____ Provided data

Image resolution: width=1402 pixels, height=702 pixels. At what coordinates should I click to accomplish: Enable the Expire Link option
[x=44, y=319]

________
____ Provided data

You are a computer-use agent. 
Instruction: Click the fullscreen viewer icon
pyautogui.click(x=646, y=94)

________

* Goal: Scale the data from the line with "Image resolution: width=1402" up to and including the line with "[x=44, y=319]". Reproduce those lines in full, multiplying each coordinate in the answers by 1.75 and rounding to whole numbers (halves round up), and leave every other number unchanged.

* Response below:
Image resolution: width=1402 pixels, height=702 pixels. At what coordinates should I click to accomplish: Enable the Expire Link option
[x=77, y=558]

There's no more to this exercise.